Brand overlays — Top descriptive captions (so viewers understand the story instantly) + bottom emerald-green brand text on each shot.
Output — Final MP4 uploaded to your Cloudflare R2 bucket, plus all intermediate clips for re-use.

How it works

Step 1: Wavespeed (Seedream 4.5) → 1 protagonist portrait → R2
Step 2: Vidu reference2video × 4 (parallel)  → 4 shot clips → R2
Step 3: Replicate Kokoro TTS × 4              → 4 narration clips
Step 4: ffmpeg concat                          → 30s silent video
Step 5: ffmpeg filter_complex                  → drawtext overlays + audio mix
Step 6: Upload final to R2

Cost & timing

Per run (one full 30s ad):

Item	Cost
Wavespeed Seedream 4.5 (1 portrait)	~$0.04
Vidu viduq2-pro reference2video × 4	~$2.50 (250 credits)
Replicate Kokoro TTS × 4	~$0.001
Total	~$2.55

End-to-end runtime: ~3 minutes (most time is Vidu video generation in parallel).

Required environment variables

VIDU_API_KEY — Vidu Platform API key (https://platform.vidu.com)
WAVESPEED_API_KEY — Wavespeed.ai API key (for the protagonist image)
REPLICATE_API_KEY — Replicate token (for Kokoro TTS)
R2_ACCOUNT_ID, R2_ACCESS_KEY_ID, R2_SECRET_ACCESS_KEY, R2_BUCKET_NAME, R2_PUBLIC_URL — Cloudflare R2 (S3-compatible) for storage

Required system binaries

node (≥ 18)
ffmpeg is bundled via the ffmpeg-static npm package — no system install needed.

Usage

# Customize the SHOTS array in make-xpilot-ad.ts with your storyboard,
# then run:
npx tsx make-xpilot-ad.ts

The script prints the final R2 URL at the end. To iterate on post-production (captions, narration, music) without re-spending Vidu credits, run:

npx tsx xpilot-ad-finalize.ts

This pulls the existing 4 video clips from R2, regenerates narration, and re-composites the final video. Free and fast (~45 seconds).

Example output

Final 30-second ad (8 MB MP4) — narration, ambient music, brand overlays: https://pub-22e3d3e3f43e400493bbd71306cae6bb.r2.dev/demo/medical-tourism-ad/v2/medtravel-final.mp4

Behind-the-scenes assets (all publicly hosted on R2):

Protagonist reference image (Wavespeed Seedream 4.5): https://pub-22e3d3e3f43e400493bbd71306cae6bb.r2.dev/demo/medical-tourism-ad/v2/reference-protagonist.png
Shot 1 — Sticker shock: https://pub-22e3d3e3f43e400493bbd71306cae6bb.r2.dev/demo/medical-tourism-ad/v2/shot-1-sticker-shock.mp4
Shot 2 — Nanning clinic: https://pub-22e3d3e3f43e400493bbd71306cae6bb.r2.dev/demo/medical-tourism-ad/v2/shot-2-nanning-clinic.mp4
Shot 3 — Bama wellness: https://pub-22e3d3e3f43e400493bbd71306cae6bb.r2.dev/demo/medical-tourism-ad/v2/shot-3-bama-wellness.mp4
Shot 4 — Detian triumph: https://pub-22e3d3e3f43e400493bbd71306cae6bb.r2.dev/demo/medical-tourism-ad/v2/shot-4-detian-triumph.mp4

Notice the same protagonist appears in all 4 shots — that's the power of Vidu's reference2video mode, which this skill encapsulates.

- Record set -
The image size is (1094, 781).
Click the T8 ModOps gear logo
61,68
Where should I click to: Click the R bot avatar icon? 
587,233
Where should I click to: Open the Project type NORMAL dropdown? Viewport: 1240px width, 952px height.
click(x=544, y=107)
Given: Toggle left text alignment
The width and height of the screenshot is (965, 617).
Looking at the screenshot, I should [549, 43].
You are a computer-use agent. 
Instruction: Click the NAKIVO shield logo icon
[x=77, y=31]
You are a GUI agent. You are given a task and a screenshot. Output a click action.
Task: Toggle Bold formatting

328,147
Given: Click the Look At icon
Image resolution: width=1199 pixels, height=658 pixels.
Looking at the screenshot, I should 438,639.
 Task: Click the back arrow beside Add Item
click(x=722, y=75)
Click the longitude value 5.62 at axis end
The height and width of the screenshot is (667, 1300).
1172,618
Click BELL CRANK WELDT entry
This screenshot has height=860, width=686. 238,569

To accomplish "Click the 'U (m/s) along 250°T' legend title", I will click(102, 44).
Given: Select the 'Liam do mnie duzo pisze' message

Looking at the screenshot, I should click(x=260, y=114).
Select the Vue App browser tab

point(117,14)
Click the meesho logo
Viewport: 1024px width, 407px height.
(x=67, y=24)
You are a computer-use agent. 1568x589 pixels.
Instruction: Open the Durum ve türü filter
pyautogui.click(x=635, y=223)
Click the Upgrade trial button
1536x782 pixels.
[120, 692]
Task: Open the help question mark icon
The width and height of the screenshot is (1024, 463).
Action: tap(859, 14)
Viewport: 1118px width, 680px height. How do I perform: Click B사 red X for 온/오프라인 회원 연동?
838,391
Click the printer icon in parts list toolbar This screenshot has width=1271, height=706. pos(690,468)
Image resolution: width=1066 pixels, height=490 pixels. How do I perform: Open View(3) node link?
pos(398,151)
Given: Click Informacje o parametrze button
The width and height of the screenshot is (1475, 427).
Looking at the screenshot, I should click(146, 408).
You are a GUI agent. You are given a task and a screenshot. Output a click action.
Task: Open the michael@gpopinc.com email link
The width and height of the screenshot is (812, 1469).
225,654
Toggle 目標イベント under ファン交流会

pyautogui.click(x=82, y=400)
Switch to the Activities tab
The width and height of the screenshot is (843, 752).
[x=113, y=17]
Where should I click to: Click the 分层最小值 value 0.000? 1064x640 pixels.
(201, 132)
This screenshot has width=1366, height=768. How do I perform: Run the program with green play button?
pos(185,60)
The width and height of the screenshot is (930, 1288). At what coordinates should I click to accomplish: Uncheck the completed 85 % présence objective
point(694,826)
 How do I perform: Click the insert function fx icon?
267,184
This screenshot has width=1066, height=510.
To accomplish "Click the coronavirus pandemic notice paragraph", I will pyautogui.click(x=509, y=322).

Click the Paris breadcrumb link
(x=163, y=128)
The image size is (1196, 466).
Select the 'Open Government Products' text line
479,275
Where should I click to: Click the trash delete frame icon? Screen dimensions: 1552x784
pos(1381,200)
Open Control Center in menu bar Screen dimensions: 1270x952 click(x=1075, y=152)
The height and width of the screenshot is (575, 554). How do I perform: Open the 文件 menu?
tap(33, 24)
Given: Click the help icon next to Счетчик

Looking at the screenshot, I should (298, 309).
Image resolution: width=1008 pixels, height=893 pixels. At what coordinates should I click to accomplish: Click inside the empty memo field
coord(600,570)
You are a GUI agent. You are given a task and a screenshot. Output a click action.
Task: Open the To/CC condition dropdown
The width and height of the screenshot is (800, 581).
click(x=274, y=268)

- Work order 1 -
Set down the passage of the ad-generation pipeline text between "Per run (one" and "API key (https://platform.vidu.com)", inclusive.
- Work order 2 -
Supply the next part of the write-up on the 30-second ad-generation pipeline, starting after its last sentence.

- Answer box 1 -
Per run (one full 30s ad):

Item	Cost
Wavespeed Seedream 4.5 (1 portrait)	~$0.04
Vidu viduq2-pro reference2video × 4	~$2.50 (250 credits)
Replicate Kokoro TTS × 4	~$0.001
Total	~$2.55

End-to-end runtime: ~3 minutes (most time is Vidu video generation in parallel).

Required environment variables

VIDU_API_KEY — Vidu Platform API key (https://platform.vidu.com)

- Answer box 2 -
Customization

To make this skill work for a different brand/vertical (e.g., "Mexican dental tourism", "Thai cosmetic surgery", "Korean LASIK"), edit:

REFERENCE_PROMPT — describe your protagonist
SHOTS[*].prompt — describe each scene
SHOTS[*].narration — what the voiceover says
SHOTS[*].brandText — bottom brand caption
SHOTS[*].topCaption — top descriptive caption

The pipeline (parallel submission, polling, R2 mirroring, ffmpeg composition) stays the same.

Why Reference-to-Video?

Vidu has three video generation modes:

Mode	Pros	Cons
`text2video`	Simple	Each shot's character looks different
`img2video`	Visual continuity	Hard to change scenes (just continues motion)
`reference2video`	Same character across scenes	Slightly more setup

For multi-shot ads with a recurring protagonist, reference2video is the only mode that works. This skill encapsulates that workflow.

Known gotchas (saved you the debugging time)

Vidu CloudFront URLs contain unencoded ; — don't URL-encode it, that breaks the signature. Mirror to R2 immediately.
OpenAI / OpenRouter quotas run out fast — this skill uses Replicate Kokoro instead, which is dirt cheap.
Replicate rate-limits accounts under $5 credit to 6 req/min — script adds 11s delays between TTS calls.
ffmpeg drawtext apostrophe escaping is unreliable — use full words instead ("should not" instead of "shouldn't").
ffmpeg drawtext % is parsed as variable — escape or use words ("60 percent").
Multiple drawtext filters with commas in text break with , separator — use ; + intermediate labels instead.